ポメラニアン、村で暮らす

07.ポメラニアン、もぐらになる そのいち

 どうも、琴吹銀一です。もぐらです。

 まっくらな穴をかきわけかきわけ、ゆっくりながら進んでいく。土はしっとり湿っていて、もみじ饅頭みたいな子犬の手でも掘りやすい。


「銀一さーん! 無理をしないで戻ってきてくださいー!」


 ハルナさまの心配そうな声が聞こえる。それでも、簡単に諦めるわけにはいかない。ここに入れるのはちいさな体の俺だけで、入り口で覚えた獣の臭いは、まだ途切れてはいないからだ。

 いわく、ダックスフンドは穴を掘り進むことを生業とする猟犬であったと聞く。それならば、同じ犬であるポメラニアンでも似たようなことが可能なのでは……?


「わふっ……きゃわんっ!?」


 ……不可能でした。


 新たな一歩を踏み出したとたん、どさっと土が降りかかる。完全に見えなくなった視界、重くて動かない体。だめだこれ、あとちょっとでも崩れてきたら、待っているのは生き埋めだ。
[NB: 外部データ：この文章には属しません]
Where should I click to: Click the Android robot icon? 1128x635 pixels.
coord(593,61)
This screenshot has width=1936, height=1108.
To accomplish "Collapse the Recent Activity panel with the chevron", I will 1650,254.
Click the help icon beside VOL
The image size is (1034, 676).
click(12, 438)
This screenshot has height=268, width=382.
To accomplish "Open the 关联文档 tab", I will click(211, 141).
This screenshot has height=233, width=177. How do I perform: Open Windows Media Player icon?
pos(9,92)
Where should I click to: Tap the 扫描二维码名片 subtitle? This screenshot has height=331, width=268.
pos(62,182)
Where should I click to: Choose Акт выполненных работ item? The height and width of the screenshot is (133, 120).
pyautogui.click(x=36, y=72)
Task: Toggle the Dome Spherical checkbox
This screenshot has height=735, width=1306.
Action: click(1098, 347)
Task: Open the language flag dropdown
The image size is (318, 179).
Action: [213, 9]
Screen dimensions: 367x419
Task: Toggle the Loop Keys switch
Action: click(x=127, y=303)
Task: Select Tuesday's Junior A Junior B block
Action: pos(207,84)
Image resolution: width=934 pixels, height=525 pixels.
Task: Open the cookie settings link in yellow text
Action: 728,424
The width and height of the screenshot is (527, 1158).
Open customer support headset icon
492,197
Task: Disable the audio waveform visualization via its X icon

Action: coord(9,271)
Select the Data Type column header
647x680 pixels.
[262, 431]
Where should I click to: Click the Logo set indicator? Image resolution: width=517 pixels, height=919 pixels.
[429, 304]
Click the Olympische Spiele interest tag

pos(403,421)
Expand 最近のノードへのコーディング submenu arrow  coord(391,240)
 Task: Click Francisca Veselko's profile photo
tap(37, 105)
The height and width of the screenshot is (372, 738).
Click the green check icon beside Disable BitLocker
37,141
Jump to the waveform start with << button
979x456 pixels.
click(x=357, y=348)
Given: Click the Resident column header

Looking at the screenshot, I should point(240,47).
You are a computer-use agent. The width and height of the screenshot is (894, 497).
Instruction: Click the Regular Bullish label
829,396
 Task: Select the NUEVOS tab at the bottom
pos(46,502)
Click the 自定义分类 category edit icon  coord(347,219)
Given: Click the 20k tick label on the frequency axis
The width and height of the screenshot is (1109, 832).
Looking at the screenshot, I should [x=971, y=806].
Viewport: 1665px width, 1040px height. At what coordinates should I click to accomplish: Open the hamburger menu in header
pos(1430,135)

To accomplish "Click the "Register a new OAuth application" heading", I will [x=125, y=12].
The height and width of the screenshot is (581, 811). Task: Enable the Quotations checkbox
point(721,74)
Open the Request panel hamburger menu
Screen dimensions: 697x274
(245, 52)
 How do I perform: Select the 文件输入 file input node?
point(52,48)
 鼻を突き出し、なんとか呼吸をしながら、ことの発端を思いだす。どうして俺がこんなところに――魔物が畑に掘った穴、天然のダンジョンに足を踏み入れたのかというと――



 ※ ※ ※



「……と、いうわけで。畑への被害が、日に日に大きくなってるんですよ」

「彼らは縄張りを重視しますし、村にまで出てくることはほとんどなかったんですけどねえ……」


 心配そうなハルナさまの声に、重たいまぶたをこじ開ける。木造と石造を組み合わせたような、日本では見ない家のつくり。俺を包んでいる毛布と、俺そのものが入れられているちいさな籐籠。ふんわりとただよってくるのは、柑橘系のお菓子のにおい……?


「……あら? 銀一さん、目が覚めたんですか?」

「ギンチチさま! お目覚めですか!」


 優しい優しいハルナさまと、なにか変な勘違いをしている若者。そこまで情報が入ってきて、やっと事情を思い出す。


「……そうだった。俺は転生して、いぬになったんだ……」


 わふーん、とあくびをしてみれば、まっくろな鼻がちょこんと見える。手を上げてみればふさふさもふもふ、うん……犬だなあ……


 もうすこし周りを確認してみる。俺の寝床は机のすみに置かれていて、すぐ隣にはハルナさま。机を挟んでその向かいに、昨日出会ったうちのひとりが座っている。

 歳はといえば、二十代に入ったところだろうか。人なつこそうな笑みを浮かべた彼は、どうやら俺に話しかけられるのを待っているみたいだ。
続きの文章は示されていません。